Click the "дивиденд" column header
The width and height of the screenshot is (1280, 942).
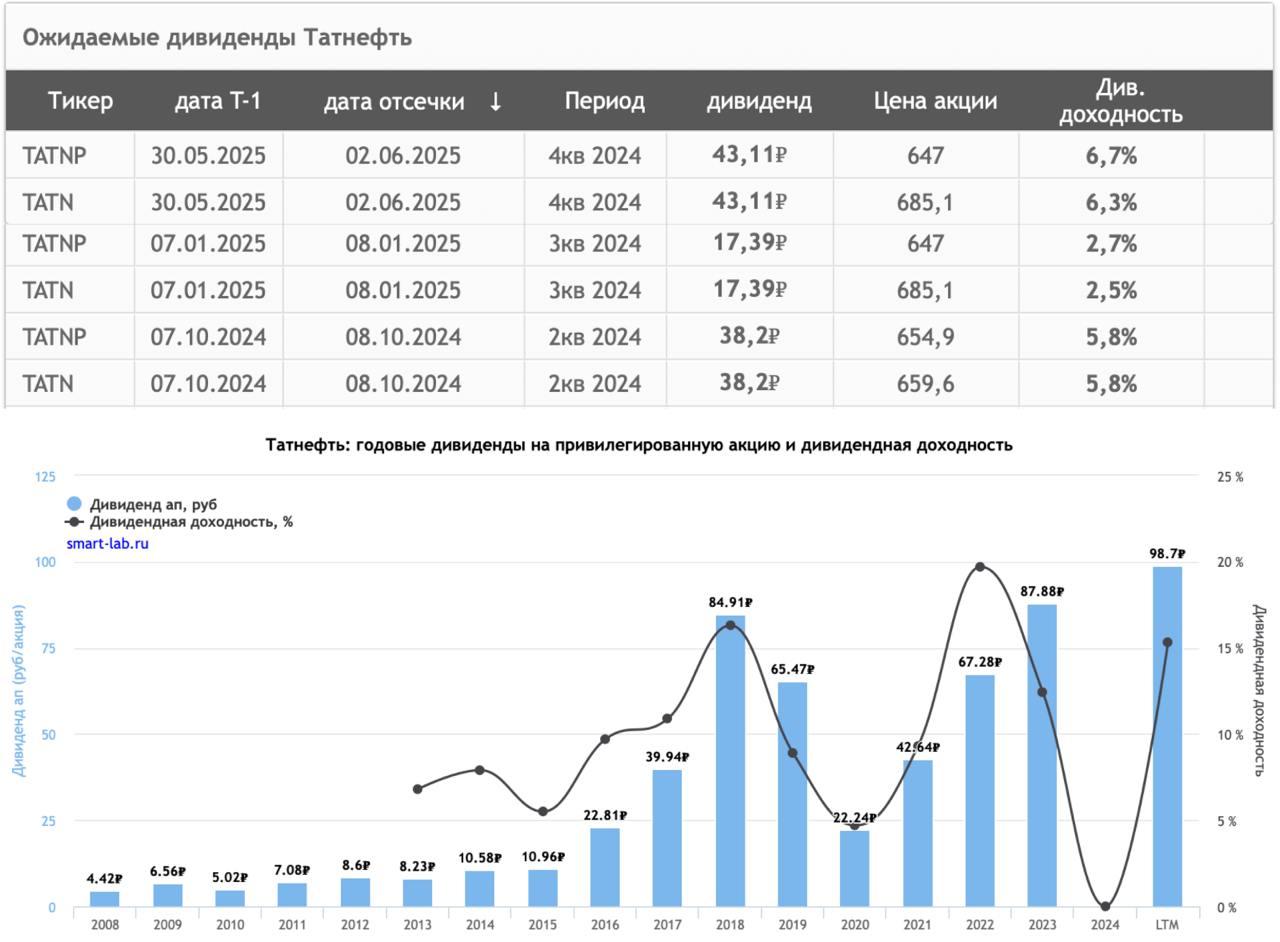coord(759,101)
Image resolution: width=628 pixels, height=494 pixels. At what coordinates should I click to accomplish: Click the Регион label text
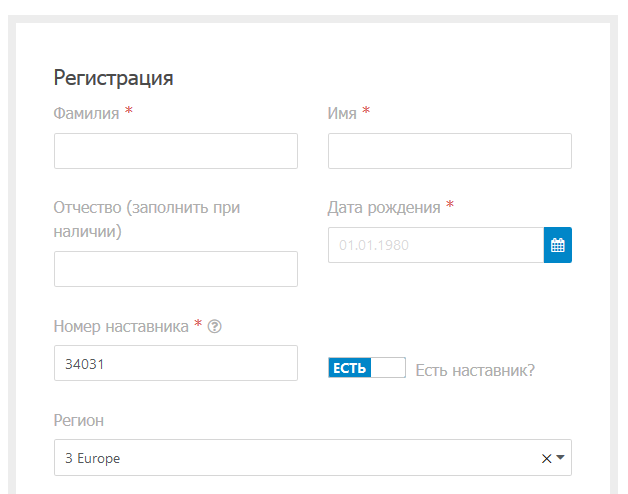tap(78, 421)
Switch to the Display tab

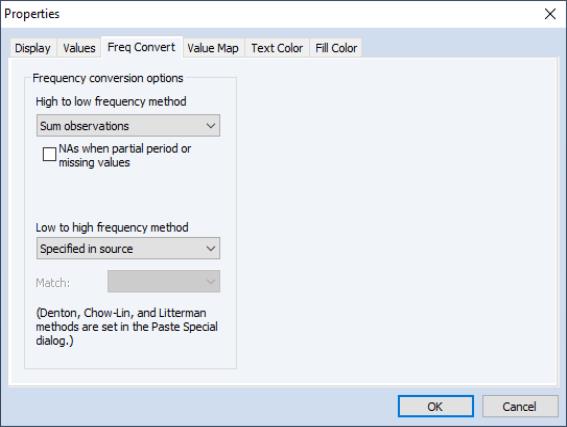(33, 48)
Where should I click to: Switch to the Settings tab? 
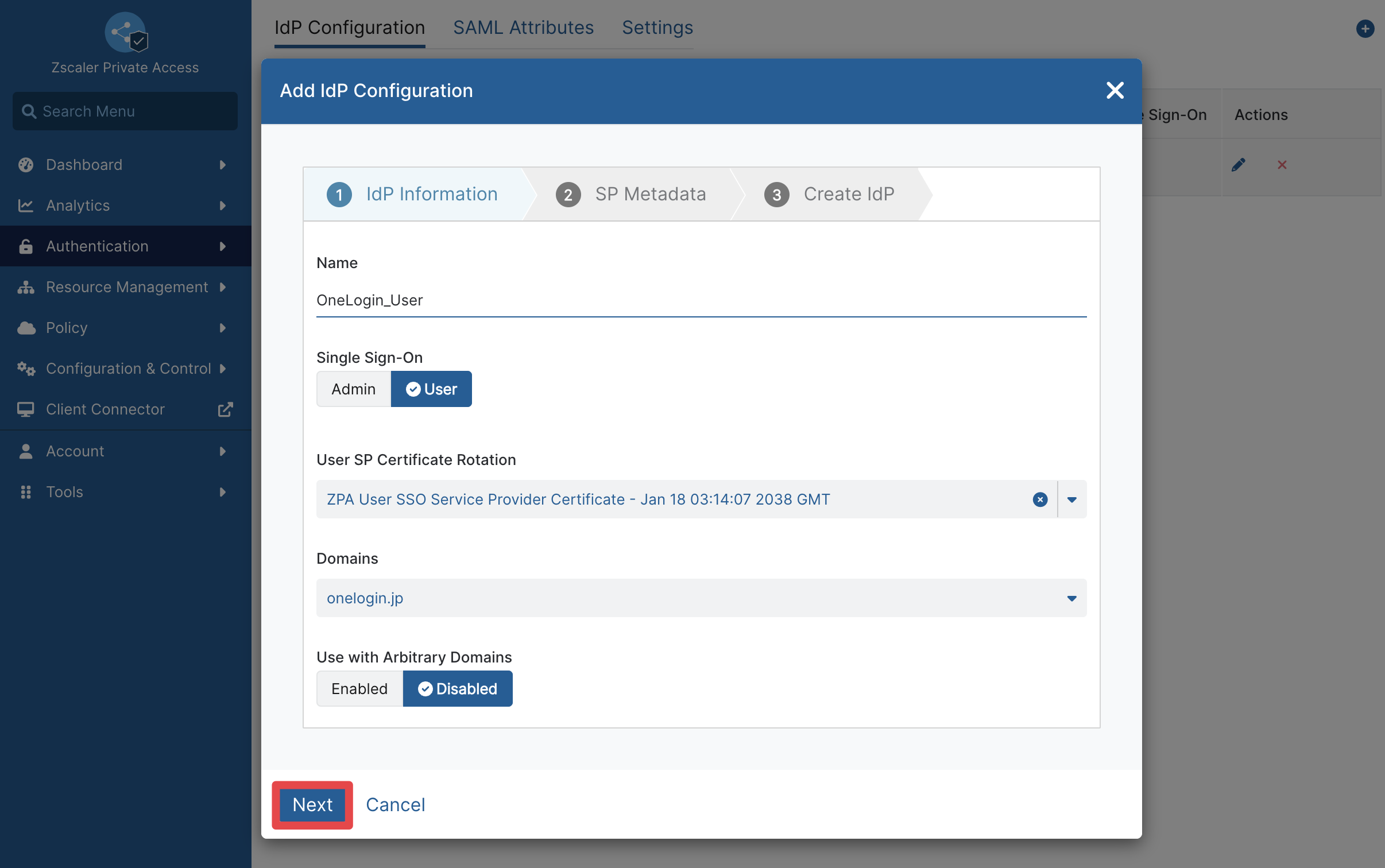coord(657,28)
+ + + + + + +
Your goal
Starting with the line that contains "Switch to the Display tab", give the lines again exactly as they appear through the last line of the data, pictures excluded.

Exercise result
Switch to the Display tab

(33, 48)
Where should I click to: Switch to the Settings tab? 
coord(657,28)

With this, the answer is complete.